Thursday, 3 March 2011

The Cutting Edge - The Blair Witch Project

Fig 1.

The Blair Witch Project.

Directors -  Daniel Myrick and Eduardo Sánchez.

Three budding film makers go out to investigate the urban legend of the Blair Witch in a woodland near Maryland U.S.A. and document on film their findings on film. During their stay in the woodland they get lost never to be seen again. All that is left behind is what has been documented on camera and discovered in the woodland one year later.

 Fig 2.

* Word and element pointing entries:
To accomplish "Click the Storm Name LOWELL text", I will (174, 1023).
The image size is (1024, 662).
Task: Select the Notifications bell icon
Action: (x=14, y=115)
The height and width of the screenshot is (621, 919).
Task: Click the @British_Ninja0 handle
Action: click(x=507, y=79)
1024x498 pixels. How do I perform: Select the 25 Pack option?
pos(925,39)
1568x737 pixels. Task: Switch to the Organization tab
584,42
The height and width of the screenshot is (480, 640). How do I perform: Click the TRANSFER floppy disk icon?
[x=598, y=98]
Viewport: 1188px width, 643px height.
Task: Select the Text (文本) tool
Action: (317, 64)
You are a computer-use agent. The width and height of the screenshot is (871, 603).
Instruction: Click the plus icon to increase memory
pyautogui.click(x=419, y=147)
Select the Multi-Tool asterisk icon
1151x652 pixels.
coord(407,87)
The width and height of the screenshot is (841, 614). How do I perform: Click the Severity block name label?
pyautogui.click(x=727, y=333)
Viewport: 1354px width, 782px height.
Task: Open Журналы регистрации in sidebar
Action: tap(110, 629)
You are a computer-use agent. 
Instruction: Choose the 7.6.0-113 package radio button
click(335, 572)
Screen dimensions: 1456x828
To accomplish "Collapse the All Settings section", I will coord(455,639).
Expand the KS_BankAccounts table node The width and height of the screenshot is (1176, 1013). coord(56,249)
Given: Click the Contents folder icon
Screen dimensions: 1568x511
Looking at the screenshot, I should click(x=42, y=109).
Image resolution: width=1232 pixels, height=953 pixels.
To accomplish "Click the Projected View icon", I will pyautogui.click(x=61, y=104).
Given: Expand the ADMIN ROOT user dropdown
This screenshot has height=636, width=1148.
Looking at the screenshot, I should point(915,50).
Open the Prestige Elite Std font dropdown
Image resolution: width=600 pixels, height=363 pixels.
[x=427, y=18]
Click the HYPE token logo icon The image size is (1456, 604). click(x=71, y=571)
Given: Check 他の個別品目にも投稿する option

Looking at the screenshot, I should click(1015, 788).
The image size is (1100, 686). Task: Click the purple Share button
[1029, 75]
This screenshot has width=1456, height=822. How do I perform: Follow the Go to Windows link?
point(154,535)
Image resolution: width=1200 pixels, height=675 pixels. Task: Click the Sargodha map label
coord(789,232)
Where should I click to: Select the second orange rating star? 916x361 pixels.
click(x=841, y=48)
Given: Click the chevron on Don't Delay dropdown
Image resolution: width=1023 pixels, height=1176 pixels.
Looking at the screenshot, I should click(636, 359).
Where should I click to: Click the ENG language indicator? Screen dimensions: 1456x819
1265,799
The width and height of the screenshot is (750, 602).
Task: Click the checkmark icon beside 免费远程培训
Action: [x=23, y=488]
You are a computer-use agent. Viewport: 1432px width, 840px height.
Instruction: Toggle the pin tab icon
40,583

* Work to do:
(1) Using the Blair Witch Project write-up, answer these:
(a) Who directed the film?
(b) Near where is the woodland that the film makers go to investigate?
(c) How long afterward was the material they left behind discovered?
(2) Transcribe the Blair Witch Project write-up from "The Blair Witch Project." to "one year later.".
(3) Finish out the next part of the Blair Witch Project write-up, picking up after its final sentence.

* Answers to the exercise:
(1)
(a) Daniel Myrick and Eduardo Sánchez.
(b) Near Maryland U.S.A.
(c) One year later.

(2)
The Blair Witch Project.

Directors -  Daniel Myrick and Eduardo Sánchez.

Three budding film makers go out to investigate the urban legend of the Blair Witch in a woodland near Maryland U.S.A. and document on film their findings on film. During their stay in the woodland they get lost never to be seen again. All that is left behind is what has been documented on camera and discovered in the woodland one year later.

(3)
The immediately successful aspect of this film that leaps out is the acting ability that comes from non actors. There is a feeling a sincerity that you rarely get even from the Hollywood a lister. Partly this could be down to the methods in which it was filmed, Film 4 give an interesting analogy "The dialogue between the three characters, whether scripted or improvised, is blandly life-like." The conversation is as everyday and uninteresting as the average conversations that go on day to day. This makes the whole episode feel like you really are watching a documentary and not a bunch of amateur actors. Even Time Out agree that "The actors never put a foot wrong".

Fig 3.

Unfortunately the acting isn't enough to make this film a masterpiece, although it was ground breaking in many aspects, from the way in which it was filmed with the excess of shaky cam and the manner in which it was marketed, in the end it just seemed to be over hyped. The shaky cam documentary feel ending up in making the film one of the most nauseating experiences put to film.

Image Bibliography

Fig 1. The Blair Witch Project, DVD cover, 1999.

Fig 2. The Blair Witch Project, Movie Still, 1999.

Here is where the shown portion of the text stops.